Inspecting homes in Rhode Island can be challenging, RI has many older homes, ocean front properties, and combinations of old and new construction in the same dwelling. Fortunately for you, you’re hiring a qualified pro. Choosing a Certified Master Inspector (CMI) can be the difference between a decent inspection and the best inspection. I have all the training, experience, and knowledge to give you a quality home inspection and report. I concentrate on ONLY Rhode Island homes so I am in tune with the local items that come up in our area. National companies may not be. One thing you can’t overlook is the equipment I bring to help me get the complete picture of your new Rhode Island Home.

If you’re interested, read on to see what tools and equipment I use, during my RI home inspections and how it can help you get the best report possible.

Utility Belt I carry most items right on my belt. That way, when I find something, I typically have whatever I’ll need to look at, test, inspect it, photograph and document it right there. I won’t waste time running back and fourth to the truck, and more importantly, I won’t forget to come back with the right tool to properly test it.

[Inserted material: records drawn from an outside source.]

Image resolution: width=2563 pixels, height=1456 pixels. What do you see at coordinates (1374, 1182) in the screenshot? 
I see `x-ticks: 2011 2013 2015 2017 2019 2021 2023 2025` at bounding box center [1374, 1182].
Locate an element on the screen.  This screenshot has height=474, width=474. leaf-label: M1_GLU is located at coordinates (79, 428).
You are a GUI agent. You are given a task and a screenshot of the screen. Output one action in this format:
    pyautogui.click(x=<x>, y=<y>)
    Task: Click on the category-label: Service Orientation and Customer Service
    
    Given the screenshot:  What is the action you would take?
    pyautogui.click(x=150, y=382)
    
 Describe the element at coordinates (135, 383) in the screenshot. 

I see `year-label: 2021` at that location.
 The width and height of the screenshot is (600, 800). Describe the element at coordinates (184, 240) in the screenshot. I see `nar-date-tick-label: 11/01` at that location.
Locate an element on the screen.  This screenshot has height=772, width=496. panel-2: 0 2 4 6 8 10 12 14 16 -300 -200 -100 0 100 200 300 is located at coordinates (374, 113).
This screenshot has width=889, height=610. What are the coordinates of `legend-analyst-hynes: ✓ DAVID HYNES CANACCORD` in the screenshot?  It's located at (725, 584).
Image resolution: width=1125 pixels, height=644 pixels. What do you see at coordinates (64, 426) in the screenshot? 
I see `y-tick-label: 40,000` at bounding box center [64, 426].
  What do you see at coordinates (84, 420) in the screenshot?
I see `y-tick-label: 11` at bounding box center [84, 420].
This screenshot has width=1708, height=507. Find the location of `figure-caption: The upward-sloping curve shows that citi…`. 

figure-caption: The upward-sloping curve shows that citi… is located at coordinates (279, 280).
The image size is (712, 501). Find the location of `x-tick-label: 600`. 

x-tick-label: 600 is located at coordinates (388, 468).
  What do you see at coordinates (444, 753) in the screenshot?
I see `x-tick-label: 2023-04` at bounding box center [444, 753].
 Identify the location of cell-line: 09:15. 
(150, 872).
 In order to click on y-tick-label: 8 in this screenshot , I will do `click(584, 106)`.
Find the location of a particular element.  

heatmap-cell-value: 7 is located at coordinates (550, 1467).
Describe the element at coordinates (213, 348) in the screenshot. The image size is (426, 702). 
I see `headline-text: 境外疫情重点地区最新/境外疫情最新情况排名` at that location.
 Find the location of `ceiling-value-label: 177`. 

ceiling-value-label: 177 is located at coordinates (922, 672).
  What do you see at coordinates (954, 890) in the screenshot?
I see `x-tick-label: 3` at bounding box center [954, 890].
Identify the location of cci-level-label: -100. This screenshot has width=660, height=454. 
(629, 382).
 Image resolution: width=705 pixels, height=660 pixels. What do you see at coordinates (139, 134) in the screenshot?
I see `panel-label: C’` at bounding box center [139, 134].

Ladder It sounds simple, but I use a little giant ladder that can get me up on to most roof tops and into tough to access attics. I also have a telescoping ladder for tight spaces. I’m not going to just skip an area because I “can’t get up there”. Some areas are just not accessible, but we do our very best.

Spectoscope Taller buildings, and steep roofs may be unsafe to access, tall flat roofs may not be visible from ground level or from a ladder. We cant walk on wet or icy roof either. I have this tool. This is a pole camera that I remotely control from the ground, it extends 40 feet, high enough to see most 3 story building roofs. This gives me an advantage over other inspectors, I’m the only one in RI with this capability. This is far superior to binoculars from the ground, I also get much better photos for your report.

Electrical Testers I carry a variety of these, at least 2 standard in my utility belt and more in the truck. No matter the situation, I can get a reading on the system and be sure you get accuracy.

Moisture Meter One of my most important pieces of gear, I can easily detect moisture levels in drywall, plaster hard wood and soft wood with one of these. Sometimes you see a water stain, but on an old home there’s no other way to know if its still leaking or from a repaired leak, than to know the moisture level in the material.

Anemometer What the heck is that? Its a device that accurately measures air flow, and temperature of the air, useful in forced air HVAC systems. It looks like a small device with a mini fan built in to it.

Magnet Easy to determine metal type, aluminum, steel, copper. Painted or not magnetism is still a valid way to know.

Bright Flashlight It sounds obvious, but a good bright light can really help you see what you’re looking at better. I use a high bright LED tactical light. I carry 2, a head lamp and traditional style.

Infrared Thermometer Yes I did say it, thermometer. I use it from looking at electrical panels for anomalies in temperature, and checking HVAC temps on returns and registers. Temperature variations can tell you a lot about various systems in the home. It’s also more accurate and safe than putting your hand on a radiator to see if the heat is working.

Multi-tip Screwdriver Although your RI home inspection is a visual inspection, occasionally I need to open something up and look inside for you. The electrical service panel, for instance is something I almost always open and look inside.

Scribe/probe This sharp device is used to test wood integrity for rot or wood destroying organisms.

Internet/i-Phone You’ll notice I take photos with my mobile device. I generate my inspection reports on mobile software and you get it in your e-mail them the same day, most times within an hour or two. This saves both of us time, money, and saves paper. I can use my software to send links to whomever you like, home, work, realtor, contractor, etc…

Continuous Radon Monitors (CRM’s) This machine monitors and tests the air for radon. It can generate the results as soon as the test period ends. The EPA determines, the test period be a minimum of 48 hours. The “canisters” are OK, but this equipment is best for accuracy and time savings. We prefer to use the CRM’s.

Mold Test Kit I have a pump and mold spore cartridges to test for airborne mold levels. The pump, calibrated on each site, draws a measured amount of air through the mold spore trap. The trap is sent to the lab for analysis. The determine spore count and species. I can also take surface samples of suspected growth.

Water Test Kit I have chilled shipping containers for water sampling as well. I use a standard FHA test. It looks for chemicals, bacteria, heavy metals, e-coli. I ship via FedEx to my lab for results. they e-mail them to me, and I interpret and forward them to you.